> [SUPPLIED TEXT]
══════════
Contemporary technology applied to an old problem provides a rapid solution with potential to assist biodiversity studies
Working day and night so that “I don’t know whether I am on my head or my heels” was how naturalist Melbourne (Mel) Ward described his lifestyle in 1945 surrounding the recently opened Melbourne Ward’s Gallery of Natural History and Native Art. This was the culmination of over twenty years work after Mel had left a career on the stage to concentrate on his fascination for crabs begun as a small boy after discovering a crab, that was later named after him (Cleistostoma wardi Rathbun, 1926), on a Queensland beach. Mel’s privately supported museum was located in the grounds of the Hydro Majestic Hotel in the Blue Mountains near Sydney. A magazine article from the time records the collections included over 25,000 crab specimens and several thousand other objects, including weapons, tools and paintings, as well as a comprehensive and valuable library of natural history books. Despite the busy nature of the work surrounding the display of his collection Mel wrote to a friend, who was obtaining material on his behalf in Vanuatu, it was “what I always wanted”.
══════════
> [ENTRIES SUPPLIED]
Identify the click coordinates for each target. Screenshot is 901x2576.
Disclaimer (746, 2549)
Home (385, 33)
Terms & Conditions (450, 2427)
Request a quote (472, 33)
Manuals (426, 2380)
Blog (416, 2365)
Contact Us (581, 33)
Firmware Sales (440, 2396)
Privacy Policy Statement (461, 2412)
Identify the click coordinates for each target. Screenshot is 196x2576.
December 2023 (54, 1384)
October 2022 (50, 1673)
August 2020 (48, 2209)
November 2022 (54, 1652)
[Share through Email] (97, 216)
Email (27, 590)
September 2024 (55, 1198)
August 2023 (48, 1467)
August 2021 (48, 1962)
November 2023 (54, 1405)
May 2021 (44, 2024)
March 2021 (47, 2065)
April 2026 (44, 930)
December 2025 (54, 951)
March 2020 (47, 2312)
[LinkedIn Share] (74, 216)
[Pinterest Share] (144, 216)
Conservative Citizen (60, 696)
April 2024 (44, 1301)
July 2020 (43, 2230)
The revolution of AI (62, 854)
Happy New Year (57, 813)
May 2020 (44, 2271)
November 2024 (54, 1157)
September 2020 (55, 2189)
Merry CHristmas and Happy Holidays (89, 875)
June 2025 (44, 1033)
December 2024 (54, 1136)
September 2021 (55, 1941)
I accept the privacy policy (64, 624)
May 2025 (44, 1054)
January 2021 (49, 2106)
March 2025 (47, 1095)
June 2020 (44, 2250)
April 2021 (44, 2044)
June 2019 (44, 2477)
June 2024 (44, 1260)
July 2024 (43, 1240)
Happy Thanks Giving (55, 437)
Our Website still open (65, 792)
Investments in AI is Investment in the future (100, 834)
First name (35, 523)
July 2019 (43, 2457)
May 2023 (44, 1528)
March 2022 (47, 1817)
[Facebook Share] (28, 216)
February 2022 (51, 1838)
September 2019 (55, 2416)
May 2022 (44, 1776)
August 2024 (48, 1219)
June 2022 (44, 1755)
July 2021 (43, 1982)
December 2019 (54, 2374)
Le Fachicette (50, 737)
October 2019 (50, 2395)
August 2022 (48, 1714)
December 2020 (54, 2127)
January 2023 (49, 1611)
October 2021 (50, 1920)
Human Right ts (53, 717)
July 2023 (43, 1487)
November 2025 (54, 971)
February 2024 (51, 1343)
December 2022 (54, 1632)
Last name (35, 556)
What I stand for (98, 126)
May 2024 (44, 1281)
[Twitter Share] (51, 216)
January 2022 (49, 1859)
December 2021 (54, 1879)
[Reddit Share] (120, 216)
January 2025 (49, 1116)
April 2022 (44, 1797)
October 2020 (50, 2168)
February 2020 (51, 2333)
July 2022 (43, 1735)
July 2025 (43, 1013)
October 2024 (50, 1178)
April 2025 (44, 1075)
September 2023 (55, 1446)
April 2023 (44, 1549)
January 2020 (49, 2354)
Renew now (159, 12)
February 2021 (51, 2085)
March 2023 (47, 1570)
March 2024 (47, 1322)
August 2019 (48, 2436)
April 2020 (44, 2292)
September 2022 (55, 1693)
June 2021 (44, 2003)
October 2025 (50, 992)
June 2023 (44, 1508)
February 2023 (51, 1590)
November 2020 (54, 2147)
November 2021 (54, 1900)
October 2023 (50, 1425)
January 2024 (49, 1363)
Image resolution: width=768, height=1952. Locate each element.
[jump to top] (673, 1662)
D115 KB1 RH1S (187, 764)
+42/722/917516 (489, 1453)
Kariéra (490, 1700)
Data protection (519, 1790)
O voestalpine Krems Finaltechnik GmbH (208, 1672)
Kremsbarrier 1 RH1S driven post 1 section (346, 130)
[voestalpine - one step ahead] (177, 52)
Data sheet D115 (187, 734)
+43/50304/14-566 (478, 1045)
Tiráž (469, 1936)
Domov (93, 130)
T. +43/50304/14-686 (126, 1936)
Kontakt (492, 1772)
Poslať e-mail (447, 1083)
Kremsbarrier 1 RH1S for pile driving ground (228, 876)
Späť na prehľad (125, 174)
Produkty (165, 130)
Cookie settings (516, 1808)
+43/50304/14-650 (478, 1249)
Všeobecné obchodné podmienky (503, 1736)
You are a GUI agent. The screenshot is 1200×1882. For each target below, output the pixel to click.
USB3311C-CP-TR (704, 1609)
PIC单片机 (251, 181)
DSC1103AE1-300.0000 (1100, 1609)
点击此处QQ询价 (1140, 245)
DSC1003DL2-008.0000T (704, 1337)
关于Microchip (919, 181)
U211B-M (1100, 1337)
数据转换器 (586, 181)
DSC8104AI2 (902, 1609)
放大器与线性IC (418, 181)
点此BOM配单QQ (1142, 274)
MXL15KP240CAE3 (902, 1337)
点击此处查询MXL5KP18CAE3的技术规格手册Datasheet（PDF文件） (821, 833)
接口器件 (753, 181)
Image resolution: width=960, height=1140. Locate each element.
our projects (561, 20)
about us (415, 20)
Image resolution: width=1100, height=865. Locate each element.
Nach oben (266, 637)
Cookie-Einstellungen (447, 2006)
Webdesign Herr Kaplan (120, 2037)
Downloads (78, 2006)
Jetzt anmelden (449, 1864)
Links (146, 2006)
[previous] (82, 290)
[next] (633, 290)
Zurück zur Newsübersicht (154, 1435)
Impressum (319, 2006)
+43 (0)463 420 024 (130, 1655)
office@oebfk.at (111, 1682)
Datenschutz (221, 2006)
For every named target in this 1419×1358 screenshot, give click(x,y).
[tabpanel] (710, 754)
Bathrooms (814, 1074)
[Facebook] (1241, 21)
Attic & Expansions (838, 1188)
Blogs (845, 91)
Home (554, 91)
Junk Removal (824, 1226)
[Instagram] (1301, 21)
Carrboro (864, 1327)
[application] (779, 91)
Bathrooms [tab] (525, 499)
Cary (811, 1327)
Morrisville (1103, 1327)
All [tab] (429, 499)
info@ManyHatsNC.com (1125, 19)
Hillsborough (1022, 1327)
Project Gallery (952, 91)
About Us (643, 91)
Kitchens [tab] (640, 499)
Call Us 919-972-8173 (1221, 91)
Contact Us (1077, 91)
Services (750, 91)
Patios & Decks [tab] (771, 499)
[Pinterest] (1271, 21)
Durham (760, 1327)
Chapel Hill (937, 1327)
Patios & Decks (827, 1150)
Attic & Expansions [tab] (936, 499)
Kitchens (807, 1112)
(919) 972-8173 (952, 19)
══════════
Continue the passage above about naturalist Mel Ward and his Blue Mountains natural history gallery, starting after its final sentence.

Ward had a long connection with the Australian Museum, being recognised as an honorary associate zoologist in 1929. Following his death in 1966 the collection amassed during his lifetime, from all around the world but with an Australian focus, was willed to the Australian Museum. Much of it was integrated into the museum collection but a number of cabinets tightly packed with dried crab specimens were retained which remained undocumented in the museum registration system and essentially unavailable for use. This was probably because resources were insufficient to complete the labour intensive task of transferring label data accompanying the specimens to the handwritten registers of the time.
In 2004, with a computer database well established for tracking crab specimens in the museum collection, registration of these dry specimens was re-visited. Using volunteer resources the scope of documenting the collection, an aspect of museum work that Mel may have been referring to in 1945, became clear. The first cabinet contained approximately 550 samples, registrations for these required two and a half years to complete, with a single volunteer supervised one day per week. With several cabinets still to go, other priorities prevented further registration of material until early 2013 when the situation was again re-visited as a project for the museum’s recently formed DigiVol group.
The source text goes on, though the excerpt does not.